The Winters(26)
I fell back, too, and for a while we both lay blinking into the velvety darkness of the cold bedroom, before Max got up to stir the fire.
TEN
Max was up early the next day and I shadowed him, using him as a shield for my reentry into life at Asherley. If he sensed this was what I was doing, he was sympathetic enough to say nothing. When we reached the top of the stairs, I could hear a different woman’s voice, coming from the foyer downstairs, not Dani’s or Katya’s.
“Max, are you up?” she yelled.
“Ah, Louisa,” Max said to me. “I promise you this will be less painful.”
Max’s sister was older than him but looked younger than I had expected. Next to her was a man who stood at least a head shorter, with white hair and a matching moustache. Louisa’s eyes shone bright when she spotted me. Here might be a friend, I thought, taking in her wide-open face. As soon as we reached the bottom of the stairs she pulled me into an athletic embrace that was over by the time I had a chance to raise my arms to return it.
“It is so nice to finally meet you. I’m Louisa, Max’s older, bitchy sister,” she said, still clutching my shoulders to take in my face and hair, and repeating my name until she got the pronunciation right. “And this is my first husband, Jonah.”
“She’s been saying that for twenty-six years. Someone should break it to her that I’m as good as it gets.” Jonah hugged me, too, adding, “You’re a slip of a thing.
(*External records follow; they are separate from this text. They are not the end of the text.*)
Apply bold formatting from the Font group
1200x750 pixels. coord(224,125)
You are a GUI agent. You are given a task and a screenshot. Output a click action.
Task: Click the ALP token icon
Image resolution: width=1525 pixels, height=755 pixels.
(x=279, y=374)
It’s a wonder you don’t float away in a storm.”
Louisa hooked her arm in Max’s and then mine and we drifted into the dining room, following the smell of coffee.
“Max, I’ve had it,” she said. “That kid thinks she can just bolt from people to cross the Atlantic or wander around New York all by herself like a stray cat. You have to have a talk with her or I can’t take her places anymore. I’m old. I get nervous.”
“When she gets kidnapped, don’t pay the ransom,” Jonah offered. “That’ll teach her. In fact, I know a guy who can arrange a lesson.”
The dining room table was the size of a small pool, and on the sideboard a breakfast buffet, not unlike the ones at the club, awaited us. I was drawn to the window, needing a glimpse of Asherley’s grounds in the daytime to orient myself. I still felt stuck in that vague in-between place. I wasn’t in the Caymans anymore, but I was not fully here yet either.
A snow-covered lawn sloped down to a stand of spindly black trees. Beyond that was Gardiners Bay, a greener, angrier version of the ocean I grew up looking at. Gray clouds hung low at the horizon. As I stepped closer to the window I spotted an icy spire poking above the treetops. Its incongruity gave me a little jump.
Louisa joined me at the window. “I have always hated that god-awful thing. Rebekah was the only one who understood the greenhouse. I still think it’s a stain on the whole aesthetic.”
“It is riveting, though.”
“So are mushroom clouds. And I don’t want to see one of those on my lawn, either.”
Over breakfast, I could feel my shoulders start to drop as a part of myself I’d stifled around Dani began to surface—a confidence, I guess, at least in showing my affection for Max. I let my hand graze his forearm now and again. I laughed a little too loud at his and Louisa’s stories about growing up on the island. The conversation between Louisa and me was easy, chatty, and light. She asked all the usual questions a sister might ask of her brother’s new love: where was I born, who were my parents, what was my schooling, the broader strokes of my life that eventually led to meeting Max and ending up here, ensconced on Long Island and betrothed in a little more than a month. Every new detail I offered seemed to delight rather than disgust Louisa.
Dani, thankfully, slept through breakfast, as was, apparently, her habit. And if Katya was the one responsible for cooking the delicious spread—bacon, scrambled eggs, a quiche—we didn’t see her. The only person who made an appearance was a rather sullen Gus, who came in from time to time to take away the dirty plates and cups or bring in a freshly filled coffee carafe.
“I thought he just worked in the barn,” Louisa whispered.
“Katya doesn’t think he has enough to do in the winter,” Max replied. with a shrug. “And he’ll have less to do once the rest of the horses go.”
Louisa said how sad she was that most of the horses had been sold, the final two retiring to a stable in Montauk soon. Max reminded her that they were Rebekah’s passion, one that Dani didn’t share.
“She’s got to find something to do, something to care about,” Louisa said.
“She likes playing with makeup and clothes,” Max said, sneering a little. “And her phone, of course.”
“Like every single fifteen-year-old girl on the planet,” Louisa said. Max seemed on the cusp of a testy rebuttal, until a look passed between them.
“Yes, that’s true. She is still a teenager, still quite young,” he said, fussing with his fork. “But I do expect a little bit more from her. She’s got privileges when it comes to her education. I want her to take advantage of them.”
Louisa abruptly stood and asked me if I wanted to take a tour around the property with her. I looked at Max. This was something he’d said he wanted to do today.
“Go. Jonah and I have some business to catch up on,” he said. “Louisa’s just as qualified as I am to be your guide.”